Essilor International, filiale
d’EssilorLuxottica, a publié un rapport inédit qui mesure l’ampleur à l’échelle
mondiale de la mauvaise vision non corrigée – le handicap le plus répandu au
monde – et qui présente pour la première fois les solutions permettant de
l’éliminer en une génération. D’après le rapport, un investissement total de 14
milliards de dollars sur les 30 prochaines années sera nécessaire pour
atteindre cet objectif d’ici 2050.
La mauvaise vision non corrigée touche 2,7
milliards de personnes dans le monde, dont 90 % vivent au bas de la pyramide, et
coûte à l’économie mondiale 272 milliards de dollars en perte de productivité
chaque année.
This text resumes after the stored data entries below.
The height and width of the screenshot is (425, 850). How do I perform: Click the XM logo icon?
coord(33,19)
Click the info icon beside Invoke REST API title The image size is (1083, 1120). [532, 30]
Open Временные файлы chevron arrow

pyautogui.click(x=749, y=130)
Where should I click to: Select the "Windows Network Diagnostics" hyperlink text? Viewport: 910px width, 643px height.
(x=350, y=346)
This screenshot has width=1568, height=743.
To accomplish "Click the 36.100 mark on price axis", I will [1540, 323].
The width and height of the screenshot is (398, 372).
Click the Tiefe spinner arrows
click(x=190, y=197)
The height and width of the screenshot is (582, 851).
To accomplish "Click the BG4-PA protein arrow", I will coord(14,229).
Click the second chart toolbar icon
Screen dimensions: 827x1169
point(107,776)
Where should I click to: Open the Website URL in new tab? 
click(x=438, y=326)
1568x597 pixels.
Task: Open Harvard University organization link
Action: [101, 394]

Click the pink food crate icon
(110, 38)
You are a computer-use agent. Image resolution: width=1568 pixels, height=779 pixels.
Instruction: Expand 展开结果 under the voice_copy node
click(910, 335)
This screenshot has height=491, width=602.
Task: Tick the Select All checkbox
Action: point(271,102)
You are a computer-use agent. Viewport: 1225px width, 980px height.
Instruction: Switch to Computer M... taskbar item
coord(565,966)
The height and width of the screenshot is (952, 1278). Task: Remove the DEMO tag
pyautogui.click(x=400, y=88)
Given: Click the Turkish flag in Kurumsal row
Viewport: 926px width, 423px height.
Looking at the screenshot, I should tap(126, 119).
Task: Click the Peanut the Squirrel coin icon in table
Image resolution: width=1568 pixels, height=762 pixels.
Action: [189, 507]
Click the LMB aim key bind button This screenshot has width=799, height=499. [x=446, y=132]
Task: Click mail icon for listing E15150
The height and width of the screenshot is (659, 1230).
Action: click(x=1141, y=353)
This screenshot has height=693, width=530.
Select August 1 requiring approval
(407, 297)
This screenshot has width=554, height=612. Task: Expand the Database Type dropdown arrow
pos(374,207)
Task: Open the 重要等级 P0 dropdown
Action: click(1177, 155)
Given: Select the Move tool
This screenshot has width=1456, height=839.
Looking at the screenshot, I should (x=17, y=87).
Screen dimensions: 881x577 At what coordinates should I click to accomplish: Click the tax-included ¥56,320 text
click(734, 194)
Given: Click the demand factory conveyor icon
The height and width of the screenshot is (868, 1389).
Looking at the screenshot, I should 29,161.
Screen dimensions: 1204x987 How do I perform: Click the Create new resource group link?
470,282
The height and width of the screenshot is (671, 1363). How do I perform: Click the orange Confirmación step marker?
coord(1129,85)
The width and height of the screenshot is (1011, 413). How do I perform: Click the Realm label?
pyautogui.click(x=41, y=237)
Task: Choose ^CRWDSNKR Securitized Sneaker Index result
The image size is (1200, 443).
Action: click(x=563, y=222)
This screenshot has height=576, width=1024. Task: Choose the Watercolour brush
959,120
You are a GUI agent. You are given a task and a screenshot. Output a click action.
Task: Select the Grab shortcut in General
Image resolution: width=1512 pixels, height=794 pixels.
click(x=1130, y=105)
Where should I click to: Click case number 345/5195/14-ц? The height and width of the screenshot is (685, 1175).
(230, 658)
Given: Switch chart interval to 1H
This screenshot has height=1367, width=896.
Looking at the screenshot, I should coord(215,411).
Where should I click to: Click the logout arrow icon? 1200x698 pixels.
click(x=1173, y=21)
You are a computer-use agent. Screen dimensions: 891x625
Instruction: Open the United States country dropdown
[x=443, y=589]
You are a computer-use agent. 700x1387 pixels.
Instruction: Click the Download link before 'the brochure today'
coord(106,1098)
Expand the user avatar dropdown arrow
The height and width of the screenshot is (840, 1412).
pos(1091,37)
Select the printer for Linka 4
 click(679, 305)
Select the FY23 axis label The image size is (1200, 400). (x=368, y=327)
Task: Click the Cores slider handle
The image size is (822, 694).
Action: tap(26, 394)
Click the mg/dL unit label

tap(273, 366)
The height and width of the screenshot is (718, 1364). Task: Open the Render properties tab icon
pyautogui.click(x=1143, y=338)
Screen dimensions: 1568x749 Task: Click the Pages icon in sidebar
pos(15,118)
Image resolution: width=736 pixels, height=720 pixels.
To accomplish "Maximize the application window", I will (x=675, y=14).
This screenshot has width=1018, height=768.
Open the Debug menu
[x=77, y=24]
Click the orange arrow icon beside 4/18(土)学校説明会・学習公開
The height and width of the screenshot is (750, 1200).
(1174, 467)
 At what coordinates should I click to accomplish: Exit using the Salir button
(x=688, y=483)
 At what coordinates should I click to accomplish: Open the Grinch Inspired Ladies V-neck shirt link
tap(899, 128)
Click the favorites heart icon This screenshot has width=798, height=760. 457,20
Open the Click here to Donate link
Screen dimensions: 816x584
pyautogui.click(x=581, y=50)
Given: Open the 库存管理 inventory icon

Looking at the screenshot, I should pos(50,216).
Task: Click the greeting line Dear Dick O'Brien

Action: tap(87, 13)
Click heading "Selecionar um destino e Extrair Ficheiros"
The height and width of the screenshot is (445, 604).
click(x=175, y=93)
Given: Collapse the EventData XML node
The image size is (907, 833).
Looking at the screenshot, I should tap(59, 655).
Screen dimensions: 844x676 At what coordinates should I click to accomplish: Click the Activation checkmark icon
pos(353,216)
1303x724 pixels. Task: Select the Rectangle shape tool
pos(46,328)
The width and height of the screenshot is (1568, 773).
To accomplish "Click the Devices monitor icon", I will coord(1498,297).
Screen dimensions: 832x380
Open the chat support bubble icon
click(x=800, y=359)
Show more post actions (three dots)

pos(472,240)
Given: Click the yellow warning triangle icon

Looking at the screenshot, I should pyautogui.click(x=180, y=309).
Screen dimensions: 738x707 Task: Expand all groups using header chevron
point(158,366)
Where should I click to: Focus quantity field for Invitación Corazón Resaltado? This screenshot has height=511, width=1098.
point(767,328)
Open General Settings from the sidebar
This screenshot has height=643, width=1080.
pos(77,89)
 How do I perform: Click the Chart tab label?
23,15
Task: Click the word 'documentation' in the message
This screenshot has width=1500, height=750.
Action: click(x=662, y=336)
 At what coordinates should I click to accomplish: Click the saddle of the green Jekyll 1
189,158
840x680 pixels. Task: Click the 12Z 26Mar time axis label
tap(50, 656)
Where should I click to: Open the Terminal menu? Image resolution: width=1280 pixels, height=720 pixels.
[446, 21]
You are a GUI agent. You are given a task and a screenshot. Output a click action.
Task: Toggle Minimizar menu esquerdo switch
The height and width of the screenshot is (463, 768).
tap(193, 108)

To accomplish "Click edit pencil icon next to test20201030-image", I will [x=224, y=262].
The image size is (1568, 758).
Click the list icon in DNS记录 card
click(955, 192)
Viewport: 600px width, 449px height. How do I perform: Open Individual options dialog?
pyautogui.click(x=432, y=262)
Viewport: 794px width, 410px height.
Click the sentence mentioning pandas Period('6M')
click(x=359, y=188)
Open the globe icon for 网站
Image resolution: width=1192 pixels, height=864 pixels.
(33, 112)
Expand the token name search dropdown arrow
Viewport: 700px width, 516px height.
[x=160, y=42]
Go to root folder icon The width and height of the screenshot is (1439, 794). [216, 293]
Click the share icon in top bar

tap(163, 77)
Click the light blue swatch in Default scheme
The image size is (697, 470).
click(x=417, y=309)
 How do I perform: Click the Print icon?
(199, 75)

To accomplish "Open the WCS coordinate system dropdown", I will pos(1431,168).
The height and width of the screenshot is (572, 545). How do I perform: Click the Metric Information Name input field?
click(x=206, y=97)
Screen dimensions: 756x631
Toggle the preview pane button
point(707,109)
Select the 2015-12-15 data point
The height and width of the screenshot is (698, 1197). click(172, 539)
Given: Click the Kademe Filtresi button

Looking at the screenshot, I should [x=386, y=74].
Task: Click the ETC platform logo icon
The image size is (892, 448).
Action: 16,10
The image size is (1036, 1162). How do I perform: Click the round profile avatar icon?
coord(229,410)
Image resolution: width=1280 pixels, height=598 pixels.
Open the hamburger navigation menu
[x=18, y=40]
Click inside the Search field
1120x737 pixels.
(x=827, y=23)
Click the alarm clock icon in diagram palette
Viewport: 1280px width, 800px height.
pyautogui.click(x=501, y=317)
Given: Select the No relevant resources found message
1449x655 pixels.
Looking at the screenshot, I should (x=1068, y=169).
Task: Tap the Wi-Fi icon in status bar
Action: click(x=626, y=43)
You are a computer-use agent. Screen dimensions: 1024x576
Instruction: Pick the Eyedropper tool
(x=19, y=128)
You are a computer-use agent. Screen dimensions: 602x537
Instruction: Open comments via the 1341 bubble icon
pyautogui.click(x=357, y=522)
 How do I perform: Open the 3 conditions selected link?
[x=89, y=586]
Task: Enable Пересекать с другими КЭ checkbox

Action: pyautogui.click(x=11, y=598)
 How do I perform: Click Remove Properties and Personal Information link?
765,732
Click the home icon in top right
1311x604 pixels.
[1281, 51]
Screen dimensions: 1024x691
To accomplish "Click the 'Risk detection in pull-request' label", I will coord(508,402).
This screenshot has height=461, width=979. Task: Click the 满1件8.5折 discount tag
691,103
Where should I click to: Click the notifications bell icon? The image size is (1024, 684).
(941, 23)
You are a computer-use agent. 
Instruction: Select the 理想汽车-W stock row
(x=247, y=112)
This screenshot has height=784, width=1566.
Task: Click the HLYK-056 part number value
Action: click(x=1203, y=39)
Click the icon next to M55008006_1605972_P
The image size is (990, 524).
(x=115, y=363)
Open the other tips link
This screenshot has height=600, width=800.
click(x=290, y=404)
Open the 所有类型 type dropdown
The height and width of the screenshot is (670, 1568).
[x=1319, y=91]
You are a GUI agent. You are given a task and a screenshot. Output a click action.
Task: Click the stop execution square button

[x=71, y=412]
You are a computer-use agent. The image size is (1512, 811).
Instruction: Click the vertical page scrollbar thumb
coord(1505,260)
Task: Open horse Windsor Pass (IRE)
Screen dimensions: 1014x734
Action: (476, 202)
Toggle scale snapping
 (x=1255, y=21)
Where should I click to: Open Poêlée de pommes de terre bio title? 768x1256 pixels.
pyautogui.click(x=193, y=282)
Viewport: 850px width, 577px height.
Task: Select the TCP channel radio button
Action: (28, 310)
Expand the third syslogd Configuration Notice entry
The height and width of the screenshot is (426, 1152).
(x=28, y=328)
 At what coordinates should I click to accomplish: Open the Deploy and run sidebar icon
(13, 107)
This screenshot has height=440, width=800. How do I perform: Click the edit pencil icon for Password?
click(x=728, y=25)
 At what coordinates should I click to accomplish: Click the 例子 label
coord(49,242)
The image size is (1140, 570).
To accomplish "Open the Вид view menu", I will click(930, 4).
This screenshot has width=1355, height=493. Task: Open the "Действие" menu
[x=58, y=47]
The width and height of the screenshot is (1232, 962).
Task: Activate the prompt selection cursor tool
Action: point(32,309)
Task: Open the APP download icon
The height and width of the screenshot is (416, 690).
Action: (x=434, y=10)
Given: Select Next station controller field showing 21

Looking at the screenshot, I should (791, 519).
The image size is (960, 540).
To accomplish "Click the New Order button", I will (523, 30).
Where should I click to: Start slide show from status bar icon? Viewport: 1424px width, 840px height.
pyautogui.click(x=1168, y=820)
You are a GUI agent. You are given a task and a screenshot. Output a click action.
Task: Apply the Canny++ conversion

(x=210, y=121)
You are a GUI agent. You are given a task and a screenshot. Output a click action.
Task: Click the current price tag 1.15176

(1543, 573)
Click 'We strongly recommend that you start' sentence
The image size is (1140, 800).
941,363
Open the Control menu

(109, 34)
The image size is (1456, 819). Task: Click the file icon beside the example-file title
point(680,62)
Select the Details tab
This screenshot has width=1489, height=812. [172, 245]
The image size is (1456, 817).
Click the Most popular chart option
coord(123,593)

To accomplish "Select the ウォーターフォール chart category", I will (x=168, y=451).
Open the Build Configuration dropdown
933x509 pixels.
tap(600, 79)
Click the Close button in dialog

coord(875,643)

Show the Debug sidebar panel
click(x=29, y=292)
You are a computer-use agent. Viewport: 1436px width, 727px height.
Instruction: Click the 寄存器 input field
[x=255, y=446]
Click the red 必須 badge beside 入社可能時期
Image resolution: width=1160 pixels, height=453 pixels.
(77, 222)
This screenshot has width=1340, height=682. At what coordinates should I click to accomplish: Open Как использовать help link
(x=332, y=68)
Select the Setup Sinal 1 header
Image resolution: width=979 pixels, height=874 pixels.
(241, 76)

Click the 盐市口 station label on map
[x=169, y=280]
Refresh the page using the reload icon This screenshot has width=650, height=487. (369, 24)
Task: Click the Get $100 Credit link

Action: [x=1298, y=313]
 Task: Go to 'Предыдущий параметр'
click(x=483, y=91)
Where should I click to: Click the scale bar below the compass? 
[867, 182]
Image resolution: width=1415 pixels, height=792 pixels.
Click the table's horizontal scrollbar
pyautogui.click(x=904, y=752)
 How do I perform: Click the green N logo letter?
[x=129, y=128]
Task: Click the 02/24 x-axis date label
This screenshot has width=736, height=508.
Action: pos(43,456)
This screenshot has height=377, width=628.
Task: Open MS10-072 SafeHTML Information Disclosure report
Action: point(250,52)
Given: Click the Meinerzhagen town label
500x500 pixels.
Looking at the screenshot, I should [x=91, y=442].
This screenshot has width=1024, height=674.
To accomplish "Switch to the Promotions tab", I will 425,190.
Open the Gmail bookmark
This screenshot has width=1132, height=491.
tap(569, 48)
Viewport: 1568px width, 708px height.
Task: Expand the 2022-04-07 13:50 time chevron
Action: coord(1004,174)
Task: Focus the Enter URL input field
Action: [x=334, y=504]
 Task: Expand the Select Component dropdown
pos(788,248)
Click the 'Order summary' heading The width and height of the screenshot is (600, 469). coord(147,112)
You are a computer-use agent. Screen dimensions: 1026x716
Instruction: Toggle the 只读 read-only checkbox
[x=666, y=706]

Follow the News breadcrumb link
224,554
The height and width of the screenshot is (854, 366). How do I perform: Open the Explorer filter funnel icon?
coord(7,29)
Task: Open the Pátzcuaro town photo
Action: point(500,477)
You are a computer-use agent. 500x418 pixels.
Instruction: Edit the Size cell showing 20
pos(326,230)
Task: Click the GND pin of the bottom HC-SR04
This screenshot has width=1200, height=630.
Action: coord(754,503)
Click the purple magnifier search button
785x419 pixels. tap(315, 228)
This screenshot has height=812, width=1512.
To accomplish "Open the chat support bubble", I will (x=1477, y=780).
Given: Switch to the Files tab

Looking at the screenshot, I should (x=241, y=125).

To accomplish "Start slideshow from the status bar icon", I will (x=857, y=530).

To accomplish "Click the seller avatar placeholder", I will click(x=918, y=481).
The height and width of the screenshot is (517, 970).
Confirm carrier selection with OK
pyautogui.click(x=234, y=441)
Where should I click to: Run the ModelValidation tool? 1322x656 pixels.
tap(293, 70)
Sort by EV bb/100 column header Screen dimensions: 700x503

On estime que la mauvaise vision non corrigée atteindra des
proportions épidémiques d’ici 2050 et que la myopie touchera plus de 50 % de la
population mondiale avec, pour beaucoup d’entre eux, des effets secondaires
dangereux pour la vision et des sérieuses implications à long terme.
Afin de mieux appréhender
l’ampleur de cette crise de santé visuelle, mais surtout pour identifier plus
rapidement les solutions potentielles et mobiliser les parties prenantes du
secteur public et privé, Essilor a commandité le rapport « Eliminating poor
vision in a Generation: What will it take to eliminate uncorrected refractive
errors by 2050? » (Eliminer la mauvaise vision en une génération : Que
faudra-t-il pour éliminer les erreurs de réfraction non corrigées d’ici 2050
?), étayé par des analyses fournies par McKinsey.
Selon les conclusions du
rapport, un investissement de 14 milliards de dollars sur les 30 prochaines
années permettrait d’éradiquer la mauvaise vision non corrigée d’ici 2050. Cet
investissement devrait être consacré à la création des points d’accès durables
à des solutions de santé visuelle, à l’innovation pour développer des solutions
plus abordables, au financement de services subventionnés et gratuits, et à la
sensibilisation du grand public.
Partant des principales
conclusions du rapport, Essilor a organisé une table ronde, en partenariat avec
la plateforme médiatique et entreprise sociale Devex, en marge de la 74e session de
l’Assemblée générale des Nations Unies. Les discussions ont porté sur la
manière dont les acteurs publics et privés peuvent surmonter ensemble les
obstacles à la poursuite de l’objectif d’une bonne vision universelle à
l’horizon 2050. L’événement, qui s’est déroulé le 24 septembre 2019 à New York,
réunissait des représentants d’organisations non-gouvernementales, d’associations
de santé, d’agences multilatérales et d’organismes internationaux.